ARCHIVES: This is legacy content from before Sustainable Cities Collective was relaunched as Smart Cities Dive in early 2017. Some information, such as publication dates or images, may not have migrated over. For the latest in smart city news, check out the new Smart Cities Dive site or sign up for our daily newsletter.

An Opportunity for a Regenerative New Airport in Mexico City

mc1

mc2

Metropolitan Zone of the Valley of Mexico, 66 miles wide and 68 miles long. Top: hydrology and agriculture. Below: hydrology and urban systems. The Texcoco Lakebed is the large blue area at center-right / INEGI topographic charts. Maps by Gabriel Diaz Montemayor.

Last September, the Mexican government announced the construction of a new airport for Mexico City. The current airport is the second busiest, per number of passengers, in Latin America, just after Sao Paolo, Brazil. The airport was recently declared to be at full capacity. It has two runways that cannot be operated simultaneously and it's surrounded on three flanks –north, west, and south – by dense neighborhoods. Along its east site, the airport is adjacent to the Texcoco Lake bed. There is no more space for growth, so a new airport is needed.

The new airport master plan, as presented by Sir Norman Foster and Fernando Romero from Mexico, the architects who won an international design competition, is located just 5 miles north of the current airport and will occupy 17.5 square miles of the Texcoco lake bed. The remains of this formerly grand lake covers some 50 square miles. Spared by urbanization but partially used for agriculture, the lake bed has both permanent and temporary water bodies. Although miniscule in comparison to the original lake system, the lake bed sits at the lowest part of the basin, helping concentrate and infiltrate water, supporting the unstable soils of Mexico City. The lake remnant protects the city from more flooding. And the water it collects keeps the city afloat by infiltration.

Mexico City drinks more than half of its water from the valley of Mexico's aquifer. This valley is a closed basin draining serviced, storm, and waste water towards the Gulf of Mexico via a deep and massive underground system. The load pressing on this desiccated, lake landscape, along with aquifer exploitation, has led to Mexico City actually subsiding by over 30 feet in its central area in the last century.

A recent public presentation about the new airport plan failed to discuss how the project will address these critical environmental issues and improve water quantity and quality, support soils, recover wildlife habitat, and create a regenerative relationship between the city and its lakes.

There are ways landscape architecture can be used to help the lake system recover. Among some existing concepts is Ciudad Futura (Future City) by Alberto Kalach, Teodoro Gonzalez de Leon, their Autonomous University of Mexico (UNAM) architecture students, and other collaborators. Published in La Ciudad y sus Lagos (The City and its Lakes) in 1998, this project proposes the recovery of the lacustrine system through the construction of infrastructure for water management and treatment, the definition of active lake edges, the creation of new public spaces, and the development of a new airport as an island in a regenerated Texcoco Lake.

plan1

The Future City / City of the Lakes project. The new airport as an island in the regenerated Texcoco Lake / Alberto Kalach, Teodoro Gonzalez de Leon, UNAM students, and other collaborators.
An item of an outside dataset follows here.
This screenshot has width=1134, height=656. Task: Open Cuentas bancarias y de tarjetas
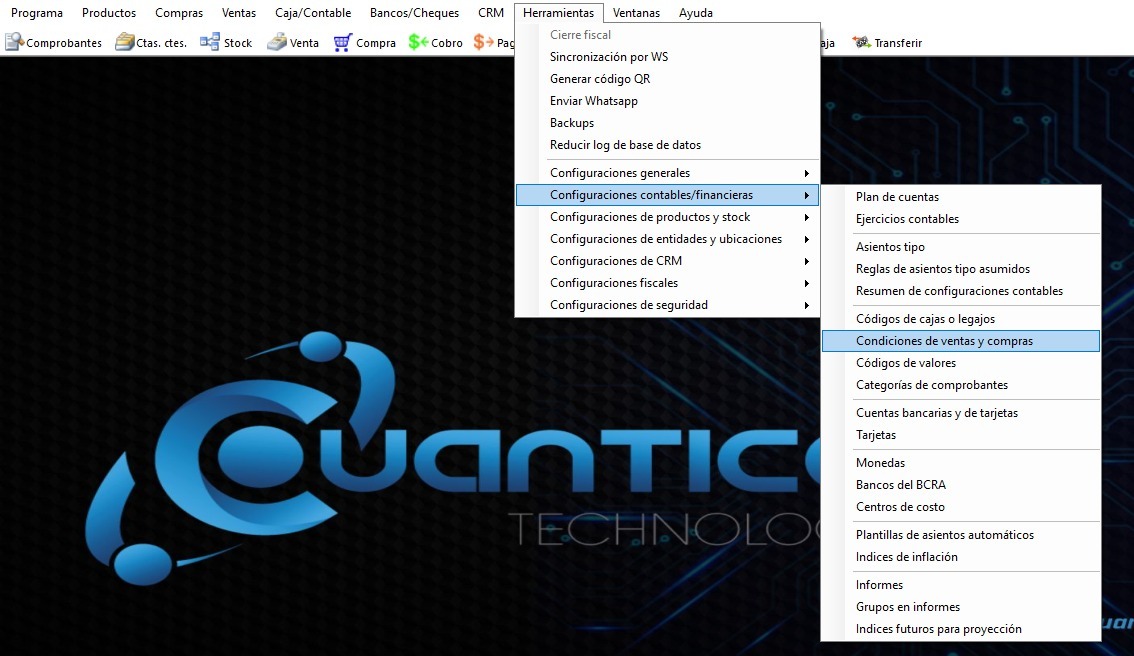click(x=936, y=413)

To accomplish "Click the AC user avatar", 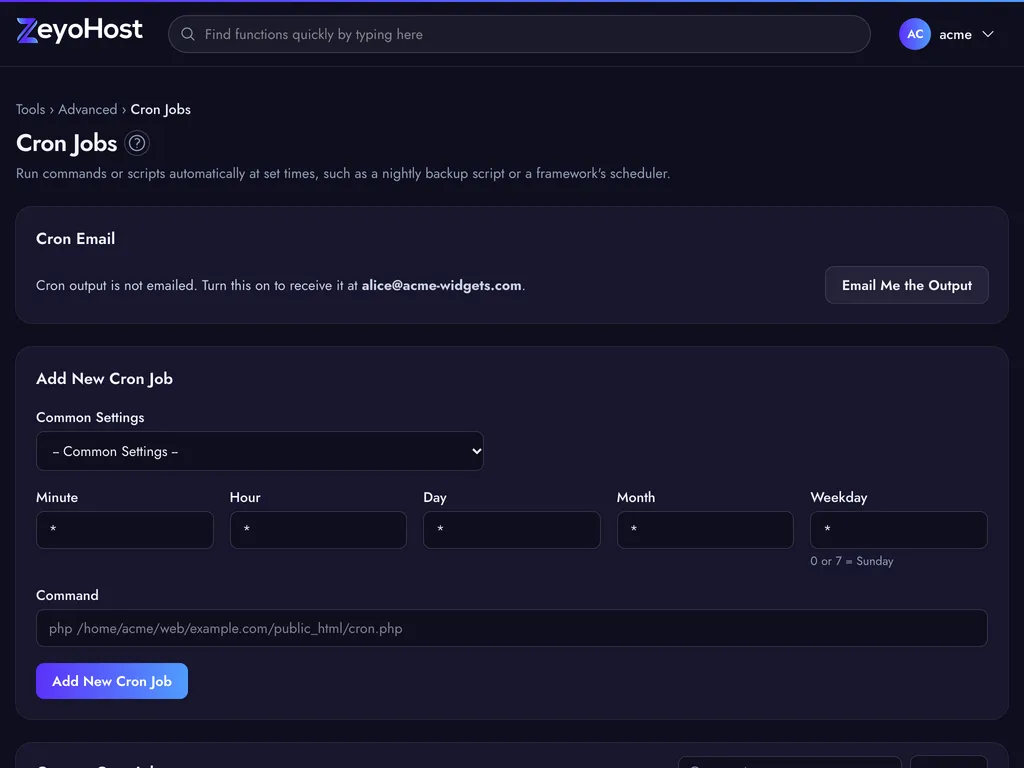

A more radical concept would be to turn the current airport into an ecological reserve and park, performing water and soil management and providing wildlife habitat. Parque Texcoco (Texcoco Park) by Iñaki Echeverria doesn't address where to place a new airport though.

plan2

Texcoco Park. The recovered Texcoco Lake with no airports / Iñaki Echeverria

With the new airport plans, the Mexican government promises not only has first-rate architecture but also a place that creates ecological value, largely through a 1,730-acre public forest. But it remains to be seen whether the new airport's master plan project can create a reconciliation between the built and natural environments, and this project can become a global best practice from an under-developed country. The underlying ecological systems must be addressed. Let's demand this happens.

This guest post is by Gabriel Diaz Montemayor, Assistant Professor of Landscape Architecture, The University of Texas at Austin.